Hour 8 – Broken Earth

Broken Earth

 

Make a fault in the Earth

rip, rapture, and spoil

all to even the score. 

To take energy

from beneath your feet

and capture the moon. 

Accept loss to return a son.

Risk the world to start anew.

 

Hour 7 – I Only Want What I Cannot Touch

I Only Want What I Cannot Touch

 

The word normal hovers

outside of the unexpected,

that is to say 

that it exists outside of life itself.

Normal is the fantasy 

you created in your Barbie dream house.

It is milk that still tastes the same

after the cereal has come and gone.

An orchid blooming in dry heat, 

resting in my mother’s living room. 

Normal is the curtains closed 

when I am hypomanic and 

laughter when I’m depressed. 

It is a night unkissed by satellite blinks

or a moment when all I can feel 

is joy. 

 

Hour 6 – Gravel

Gravel

Each footfall brings me farther from you

and I know it is cliche to miss you 

in the length from your doorframe

to the front door of my Ford Escape

but you’ve closed the sliding glass 

before I had the chance to look once more

at those melting eyes that blend so well

with the leather of the couch you had me on

so rather I will think of the gravel beneath my feet

wearing away at the soles of my shoes 

first at the heel, then arch, then tip

imagining what nakedness feels like

amongst the stones. 

 

Hour 5, Hands

Hands

 

They open the casket

and I ask if I can hold your hand

a callused time capsule 

of every choice you’ve ever made,

particles clinging from the skin you last caressed, 

hairs on the back moving under the fans –

the only part of you that is. 

I can’t,

hold your hand that is,

so I am left to ponder your life line.

iI I would have known this date 

if I knew to read the crevice of your palm. 

 

Hour 4, Grazing

Grazing

after Matt Rasmussen

I know you didn’t choose this place to die / you chose another / but I still imagine the shoulder of your favorite chair / spattered with red. / I cannot help / each time I curl my neck onto the cushion / like a bird preening its feathers / but to think about the absence / at the meeting of your skull and neck / or at least that is where I imagine it / the bullet’s nest / though I suppose I don’t know where the cavern laid / but my scar runs across my first vertebrae / a pink line across the grassy landscape of my scalp / and I’d like to think your ghost shares the same. / But I digress / this chair is where I mourned you / where I still mourn you / silently and with a smile / stretched across sharpened teeth / as I chat with family / as they see me laugh so hard I cry / and rehydrate the leather once more / differently now that I’m observed / but I sit here and / “I wish the god of this place / would put me in its mouth / until I dissolve, until / the field doesn’t end / and I am broken down / like a rifle, / swabbed clean.”

 

Hour 3, What it feels like

What it feels like

 

to be bitten

by the cold

or by him 

as he is the cold

the icy onset 

of my lips

when blood 

is flowing

everywhere but

 

to be bitten

and feel pain

or is that pleasure

my skin 

can’t taste

the difference 

anymore

 

to be bitten

and consumed

in some

small part

or swallowed

to live in the 

soft folds

of intestines

 

to be alive

just this once

with you

 

Hour 2, Island

Island

 after Thelma

 

They say pain is an island with a cabaret law. 
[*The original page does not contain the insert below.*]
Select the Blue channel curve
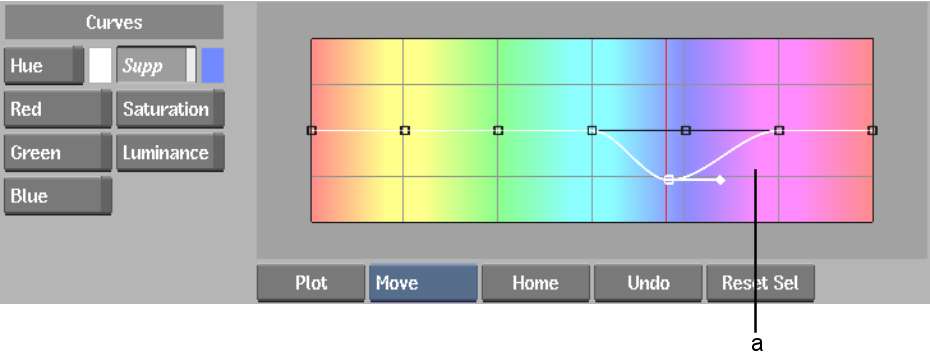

Say that aching is a song you shouldn’t groove to. 

Don’t let your head bob or your foot tap

for your joints will groan in protest. 

 

Let the space between the joinings lay stagnant

the air expanding until you are a balloon 

tethered to the mooring of this plane by threads 

woven from your hair

as it pulls from your scalp.

 

Hour 1, This is Not the End of the World

This is Not the End of the World

after Neil Hilborn

 

I’ve been hearing that the world is ending

Mostly from a voice slightly different from my own

Whispering in my left ear

Right behind the eardrum

I’ve heard it so much these days I can either

Accept the dread or find a way to pay for my medication

There is nothing but endings in both

Of this version of me who stalks their own mind

Who sees their next meal 

And watches it smile back in the reflection

Who wonders what it is like to be calm

To be empty

To live and breathe

Without the future running nails down their back

 

Intro

Hi folks!

My name is Alex Aimee Kist and I am thrilled to join the Poetry Marathon for the first time this year. I am joining from SoCal, though I am originally from Salem, MA. The past year and a half, while difficult in an abundance of ways, has given me the freedom and confidence to pursue growth in my writing. This is certainly the type of challenge I need to push myself.

I have a few poems being published soon, I will drop the info in a later post. I cannot wait to see what everyone has to share.